CD Review: Cat and a Bird, “Cat and a Bird”

Cats and birds, generally speaking, don’t play nicely together — check any random Sylvester and Tweety short if you don’t believe me — but the laws of the universe have been known to bend from time to time, and here’s Cat and a Bird’s breezily addictive debut for proof.

Offering a dozen tracks of jazzy, acoustic-based pop, topped off with sun-kissed melodies and delightfully charming female vocals, Cat and a Bird is kind of like a kindie-friendly version of Swing Out Sister mashed up with, I don’t know, Leon Redbone or something — only with sharper hooks and extra helpings of tongue-in-cheek humor.
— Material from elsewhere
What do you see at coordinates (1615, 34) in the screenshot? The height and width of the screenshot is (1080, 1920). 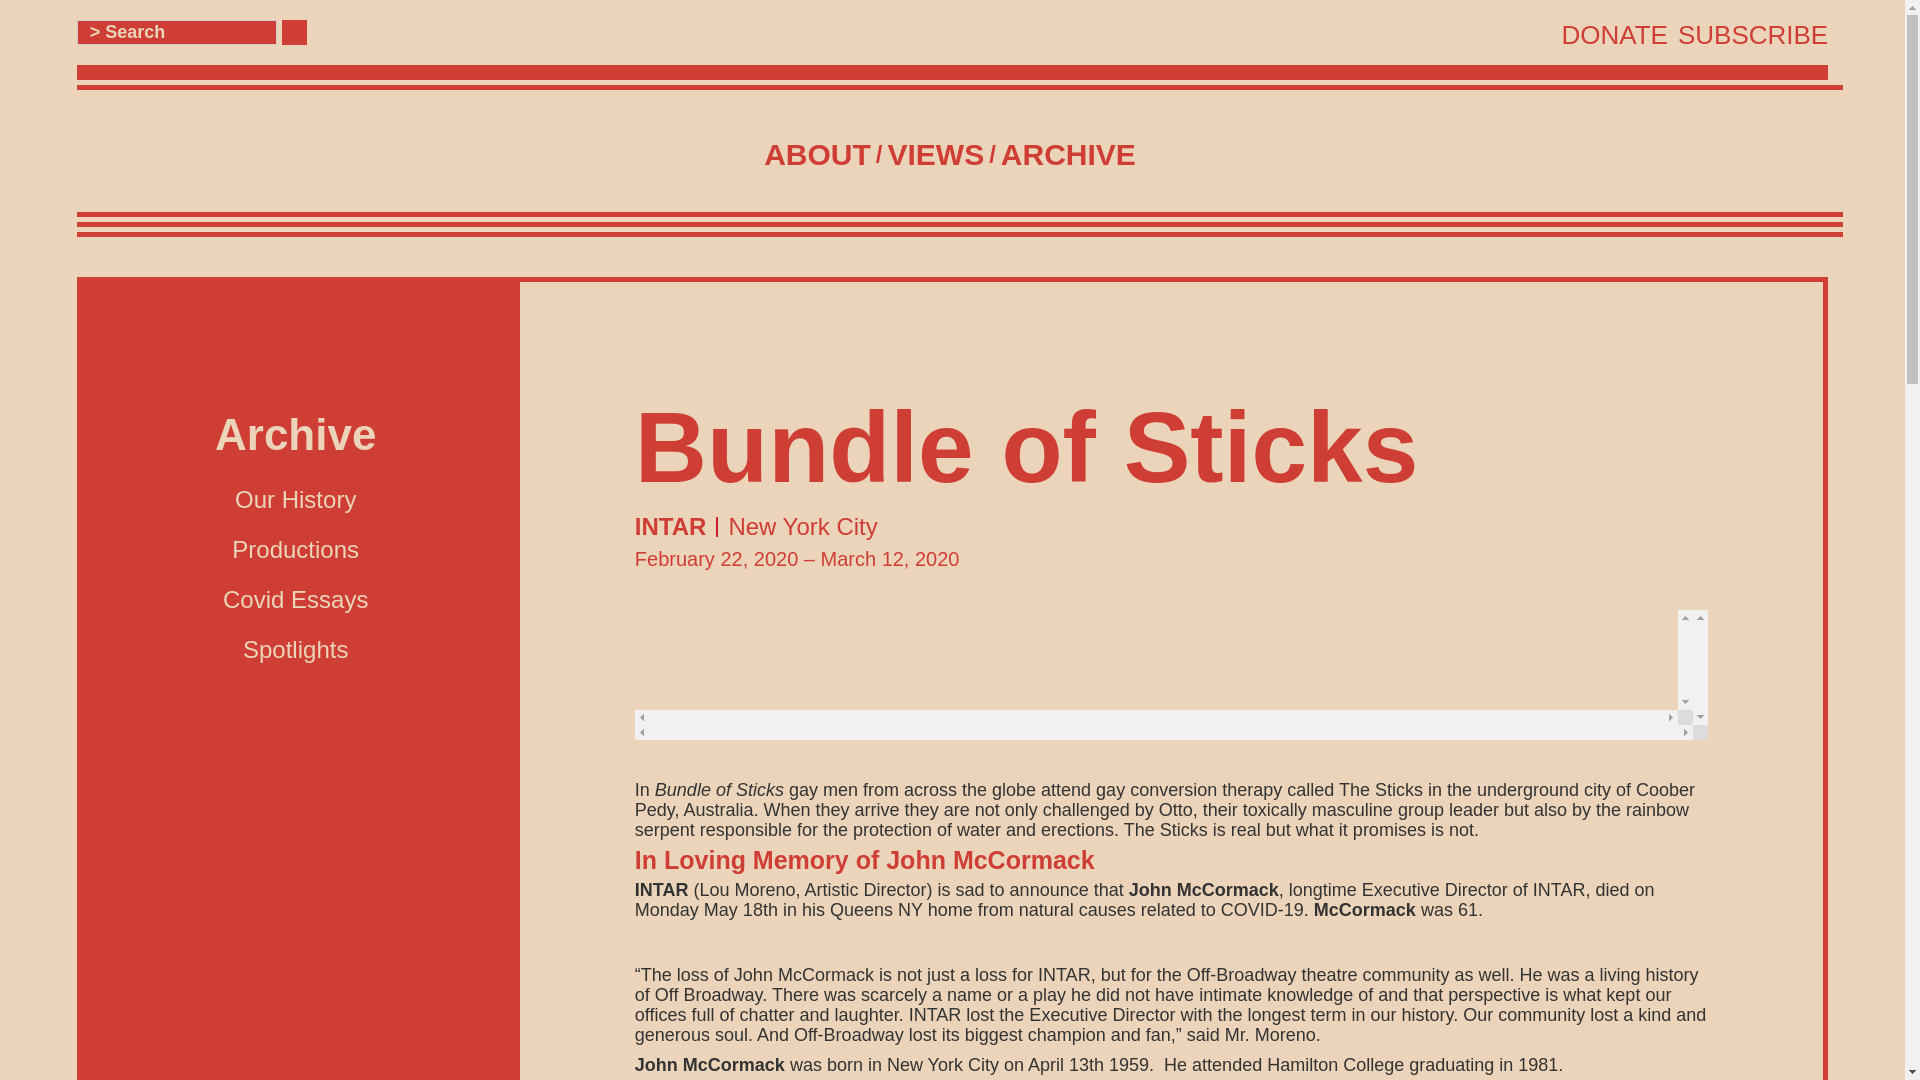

The whole thing sounds like a smile on a warm spring day, and given that I’m writing this while surrounded by hard-packed mid-March New Hampshire snow, you can probably guess how much I appreciate listening to it.

It is, in a word, wonderful, and I can’t stop listening to it. (Not that I’d stop if they didn’t, but my kids love it too.) The arrangements are fairly sophisticated for family music (and I’m not complaining), but the lyrics are decidedly kid-friendly; each track tells a different animal-centric tale, from “Bee Jive” to “Butterfly,” “Night Owl,” and the insanely catchy “150 Year Old Surfer Turtle” (listen to it once and then try and get it out of your brain — I dare you). Check out the lyrics, along with adorable illustrations, at the Cat and a Bird website.